Extracted text ->
________________________________________
Having done a cursory scan of a few such loops, I suspect that many current spin-then-backoff implementations are likely to avoid using such a fuzzy implementation because they would normally desire more control over the backoff logic. E.g. various "non-busy" WaitStrategy variants (see implementations of WaitStrategy found here: https://github.com/LMAX-Exchange/disruptor/tree/f29b3148c2eef3aa2dc5d5f570d7dde92b2f98ba/src/main/java/com/lmax/disruptor ) make specific choices about how to not busily-spin. Specific and current non-busy-spinning implementation variants include yielding, blocking, sleeping, blocking with a timeout, "lite" blocking, and a phased backoff strategy. I would expect that none of those would make use of the suggested spinYield() because each is making a different choice about backoff behavior. However, several of them (e.g. YieldingWaitStrategy and PhasedBackoffWaitStrategy ] would probably make use of spinLoopHint() [in the spinning parts that have not yet decided to back off], even though they don't spin indefinitely. [here too, spinLoopHint does no harm, and can only help their cause].

It does feel like letting the JVM (and underlying platform) implement spinning logic may be more desirable and portable for some things than specific strategy implementations written in Java, but evolving the proper API for such spins-with-backoff will probably entail studying the various things that may be expected of them (the richness of the Disruptor's not-entirely-busy strategies alone suggests that there is a need to indicate intent more clearly and richly than a single no-args call can do). I would submit that developing this API is orthogonal to the intend and purpose of the proposed spinLoopHint() JEP, and that we should work on it separately.

> And given that programmers cannot portably comply, the method must
> allow implementations that take the best course of action known to the JVM.
________________________________________
Collected material ->
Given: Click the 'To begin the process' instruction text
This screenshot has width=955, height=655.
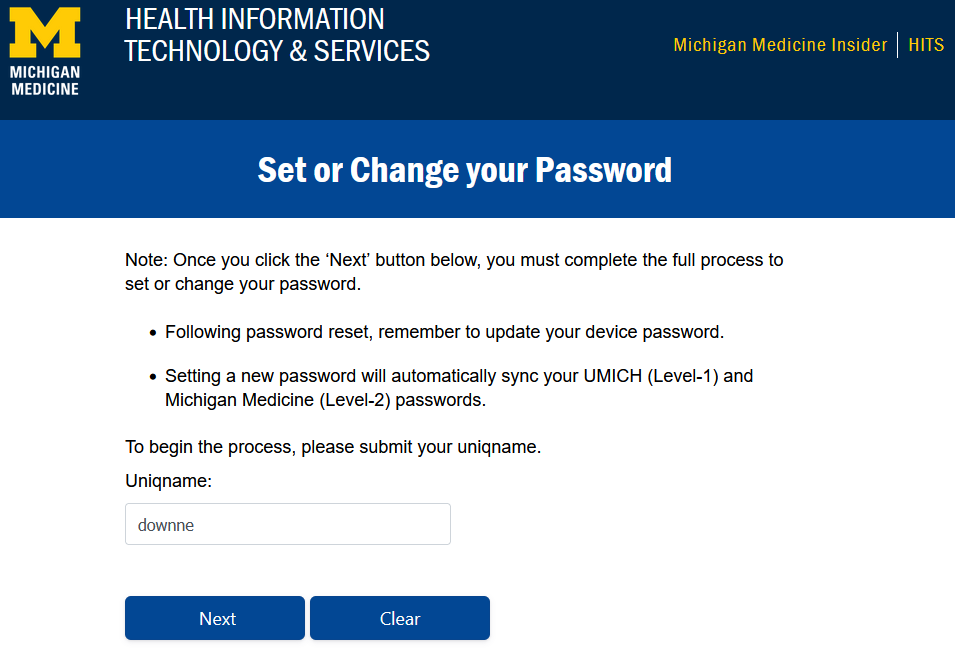Looking at the screenshot, I should pos(333,447).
________________________________________
Required actions ->
(A) In the message about spinLoopHint(), which two Disruptor wait strategies are named as ones that would probably use spinLoopHint()?
(B) Write the next part of the message about spinLoopHint(), picking up after its final quoted line.

Answers to the exercise ->
(A) YieldingWaitStrategy and PhasedBackoffWaitStrategy.

(B)
I agree, but in the sense of "best course of action for achieving the implied intent compared to an empty spin loop with no hint". We agree that a nop implementation is valid. Things that "do more than a nop" should strive to move the behavior in the indicated direction compared to that. Agreeing on what that direction is for each call is key.

There is a lot more than PAUSE that can be done in a spinLoopHint(), BTW. E.g. since a spinLoopHint() (in my suggested JavaDoc intent) indicates higher responsiveness as a priority, it would be valid and useful (but in no way required) for the JVM to work to *reduce* the likelihood of yielding the CPU in a loop that contained the hint. E.g. if there was some way for the JVM to communicate this preference to the underlying scheduling levels (OS, hypervisor, and even BIOS and HW power management), that would work to improve the behavior in the desired direction. I can envision interesting choices around isolcpus, tasksets, and weight decisions in cpu load balancing decisions, or even priorities. But I really have no desire to implement any of those at this time…

> Despite all of the above, I agree that an OK initial hotspot implementation
> is just to emit PAUSE if on x86 else no-op. It might be worth then
> experimenting with randomized branching etc on other platforms, and
> someday further exploring some cheap form of load detection, perhaps
> kicking in only upon repeated invocation.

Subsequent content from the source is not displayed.